В погранвойсках Медведеву служилось неплохо. Поначалу, правда, было поинтересней: на самом кордоне стояли. А потом границу перенесли на запад, а их часть так и осталась в прежних местах - охраняла стратегически важные объекты. Кто спорит - дело тоже нужное и ответственное, но по сравнению со службой на самой границе это был курорт.

Медведев старался. За ним не числилось провинностей, он был «ворошиловским стрелком», первым по строевой и боевой подготовке, активным на политзанятиях. Другой на его месте давно бы в сержанты вышел и уж по крайней мере всегда был бы на виду, всегда считался бы образцом. Однако Медведева в пример другим не ставили ни разу. Отдавали ему должное - и только; как будто его успехи были его личным делом, а вот успехи других - общественным достоянием. Чего-то ему недоставало. То ли темперамента, характера ли, чтобы заставить других отдавать ему должное; а может быть, просто нахальства. Одно ясно: все зависело от него самого, переломить инерцию в отношении окружающих он мог бы только сам, но он привычно нес свой крест, не жалуясь на судьбу, и если иногда и думал о том, что не все в мире устроено справедливо и вот бы хорошо ему вдруг однажды утром переломить себя и зажить по-новому, то никого он не винил за отношение к себе, разве что себя самого, да и то редко.

12

Герку он заметил уже непосредственно перед дотом. Это делало честь Залогину, поскольку склоны холма были, по сути, голыми, все на виду, но и Медведева не принижало: он-то следил за теми передвижениями врага, которые могли представлять непосредственную угрозу объекту; да и Герку хоть и с опозданием, а все же засек. Потом между ними произошло объяснение, весьма странный разговор, когда один говорил: я верю, что ты свой и что ты пограничник - тоже верю, и я очень хотел бы тебя пустить, потому что загибаться здесь в одиночку - хуже ничего не придумаешь; но не могу, понимаешь? - не могу, у меня приказ… а другой отвечал: да разве я не понимаю, дядя, приказ - это святое дело, кто спорит, приказ надо исполнять; да только ведь кругом враги, а я свой - понимаешь, нам вместе надо быть… так вот, дядя, ты и приказ исполняй, и меня пусти.
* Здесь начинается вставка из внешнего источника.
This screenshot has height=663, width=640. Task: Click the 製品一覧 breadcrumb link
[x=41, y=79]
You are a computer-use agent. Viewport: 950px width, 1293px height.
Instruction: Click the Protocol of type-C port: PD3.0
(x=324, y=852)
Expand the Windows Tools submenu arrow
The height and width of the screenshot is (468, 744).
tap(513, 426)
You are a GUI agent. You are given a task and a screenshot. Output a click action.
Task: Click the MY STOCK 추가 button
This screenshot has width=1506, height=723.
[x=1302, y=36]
Сказать, что Герка ушел ни с чем, нельзя. Он уходил со свертком под мышкой, а в свертке было три банки тушенки и пачка табаку. Медведев следил, как он сбежал с холма и затрусил неспешной рысью к реке, как перешел реку вброд и стал взбираться по склону. Теперь надо было не прозевать появления всей группы. Очень ответственный момент. Это могло случиться и через пять минут, и через два часа - сроки Медведева не пугали. Ждать он умел - служба научила. И он не отрывал глаз от стереотрубы, пока на том же склоне не появились фигурки. Медведев насчитал четверых. И реку перешли четверо. А когда они выбрались на этот берег и пошли напрямик к холму, их осталось только трое…
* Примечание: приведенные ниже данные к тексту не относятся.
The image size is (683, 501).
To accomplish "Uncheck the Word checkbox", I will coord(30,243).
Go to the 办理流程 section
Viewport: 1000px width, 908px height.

Медведев облегченно вздохнул.

Он сразу понял, что задумали эти ребята. Неудивительно: чтоб сообразить оригинальное, нужно время. Ну ничего, и так сойдет, только б они не перестарались.
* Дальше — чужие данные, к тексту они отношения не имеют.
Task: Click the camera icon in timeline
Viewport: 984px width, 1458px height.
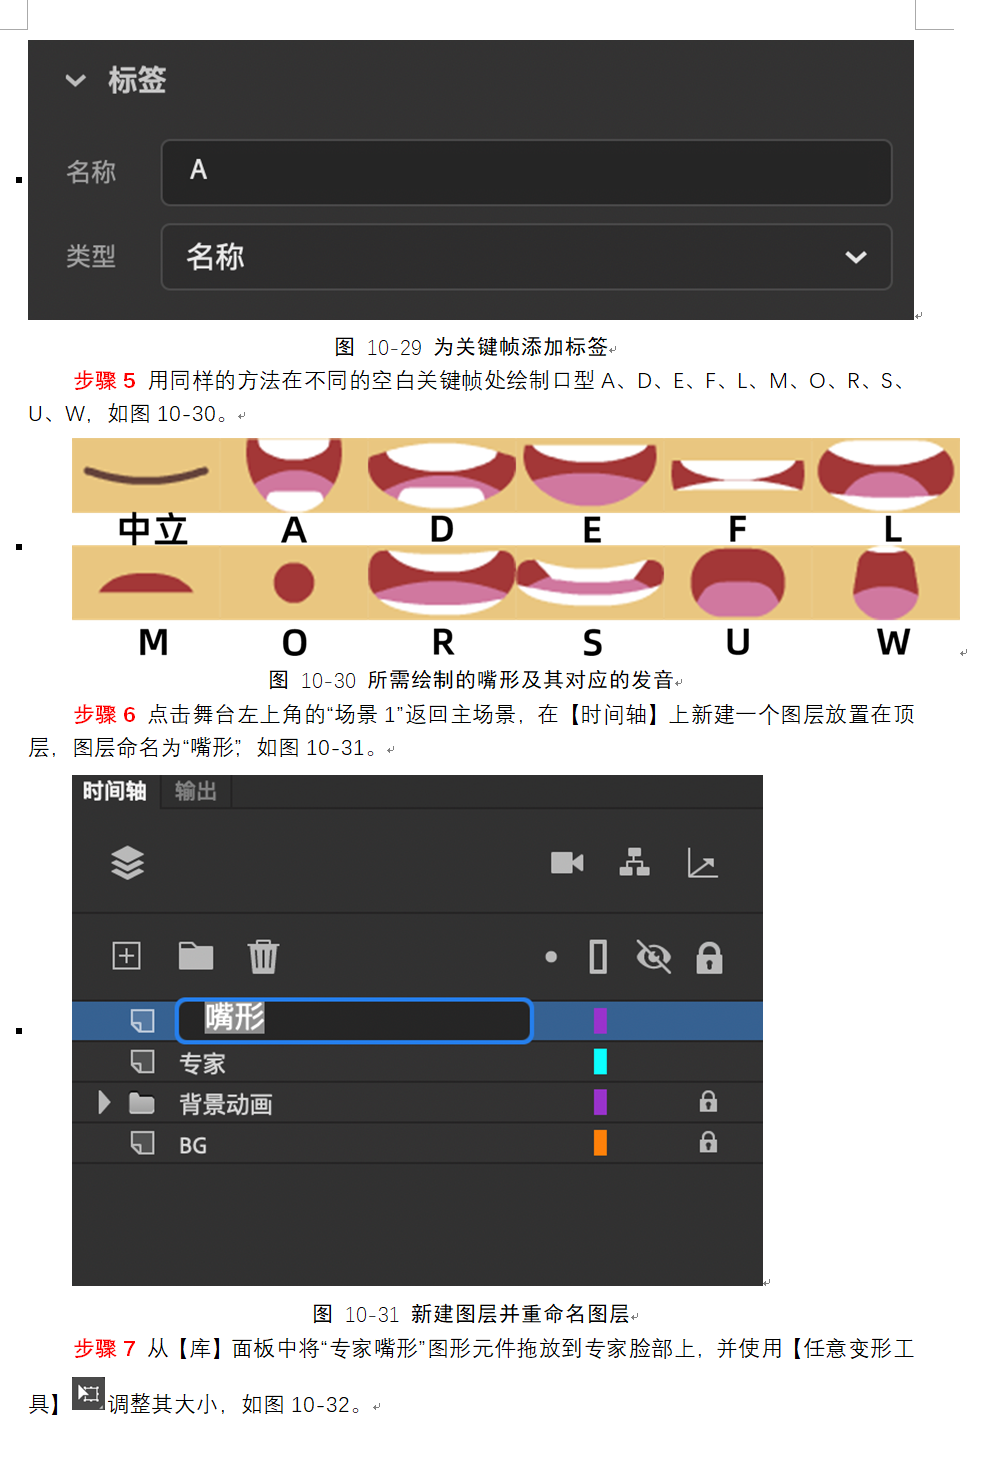Action: click(x=567, y=862)
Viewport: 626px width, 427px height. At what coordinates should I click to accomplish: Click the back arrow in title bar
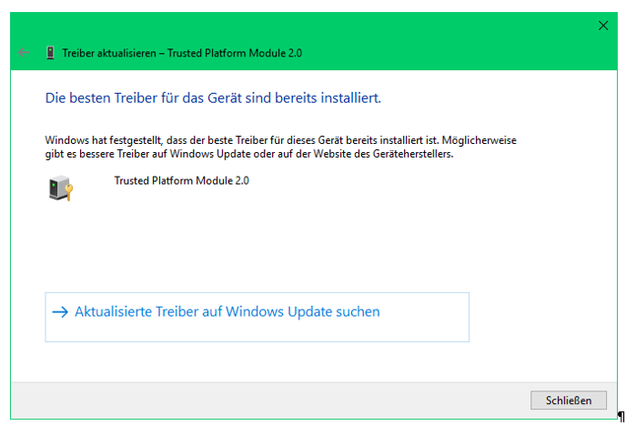coord(24,52)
И он стал продумывать детали своей встречной операции, которая вся вмещалась в формулу: и волки сыты, и овцы целы.

Он точно угадал командира. Тимофей отказался от носилок и сейчас буквально висел на плечах Герки и Чапы, но что-то в нем было командирское, а точнее говоря - сержантское, что Медведев почувствовал даже в стереотрубу. Ну и сапожки выдавали. А драгунская куртка его не смутила. С детства Медведев узнал, что значит ходить и зиму и лето в одной рубахе да в зипуне, которому ты пятый уже хозяин и на котором от штопки да латок живого места нет. После такой школы на всю жизнь останешься демократом.